-- Work item --
Write out, exactly and in full, the records given below, but not their pictures.

-- Task data --
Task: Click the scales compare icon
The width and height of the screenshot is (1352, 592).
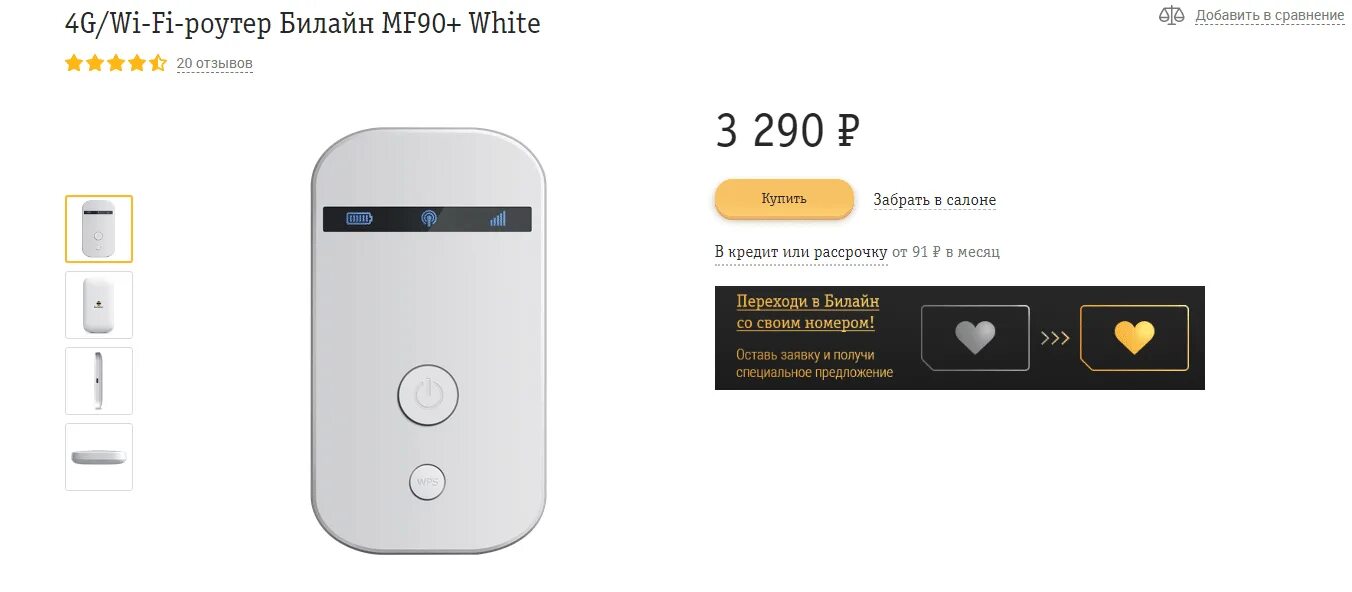Action: coord(1171,15)
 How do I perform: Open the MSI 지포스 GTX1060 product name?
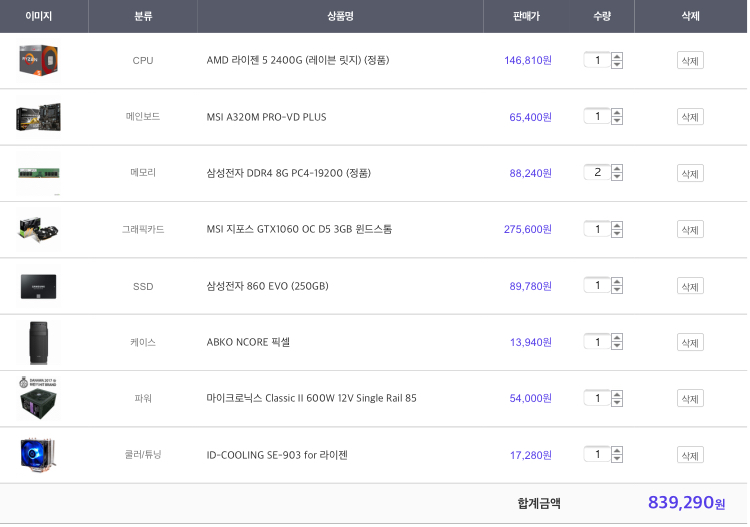[299, 229]
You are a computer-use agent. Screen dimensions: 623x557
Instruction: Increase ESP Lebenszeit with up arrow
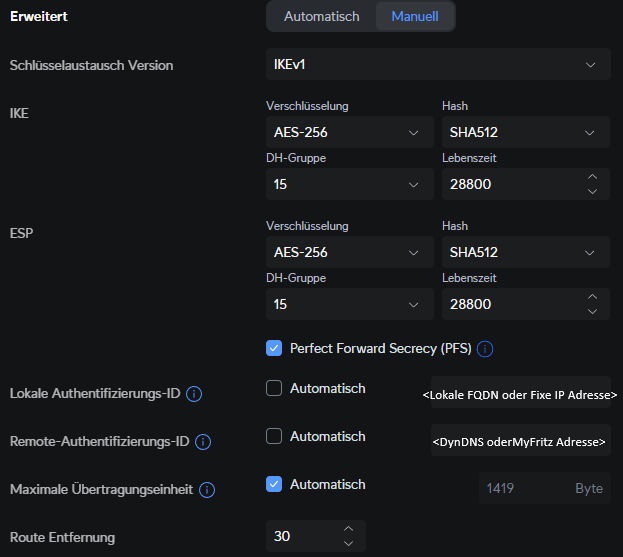[x=592, y=297]
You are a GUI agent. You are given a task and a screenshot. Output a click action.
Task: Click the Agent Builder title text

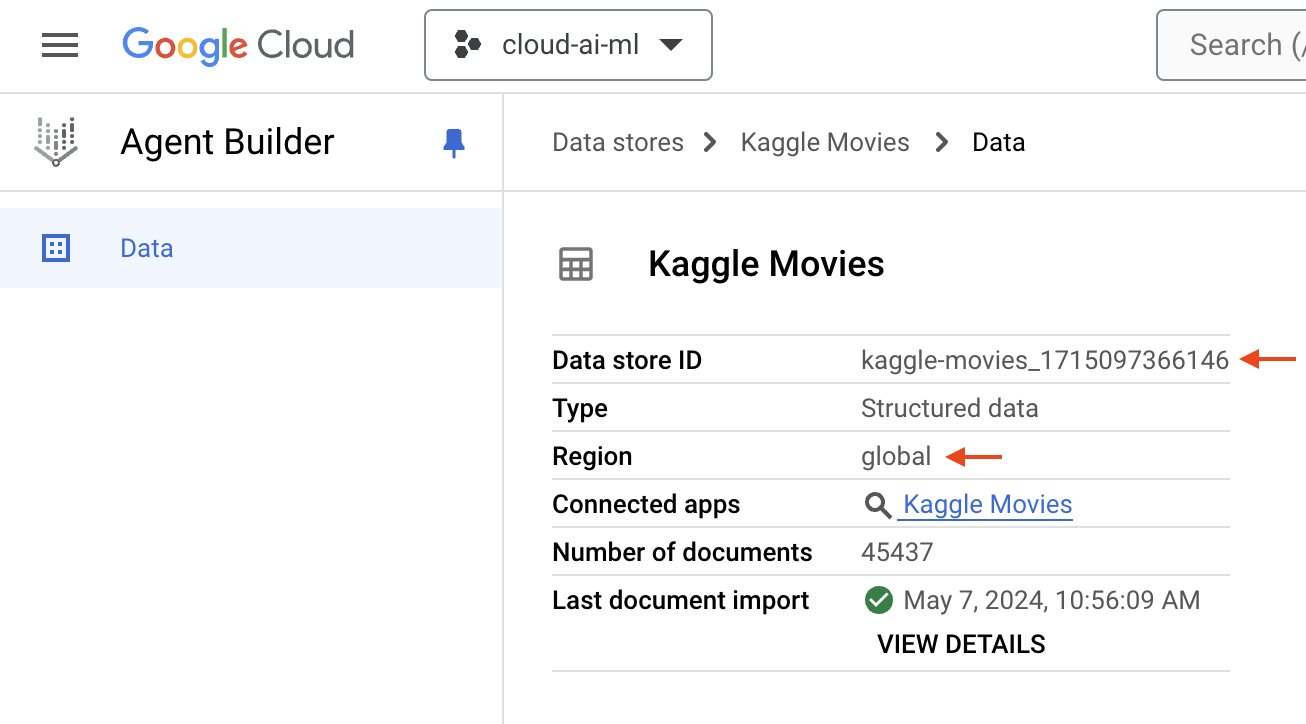tap(227, 142)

-- Exercise solution --
Task: Click the scales compare icon
The width and height of the screenshot is (1352, 592).
Action: coord(1171,15)
 How do I perform: Open the MSI 지포스 GTX1060 product name?
[299, 229]
You are a computer-use agent. Screen dimensions: 623x557
Instruction: Increase ESP Lebenszeit with up arrow
[x=592, y=297]
You are a GUI agent. You are given a task and a screenshot. Output a click action.
Task: Click the Agent Builder title text

tap(227, 142)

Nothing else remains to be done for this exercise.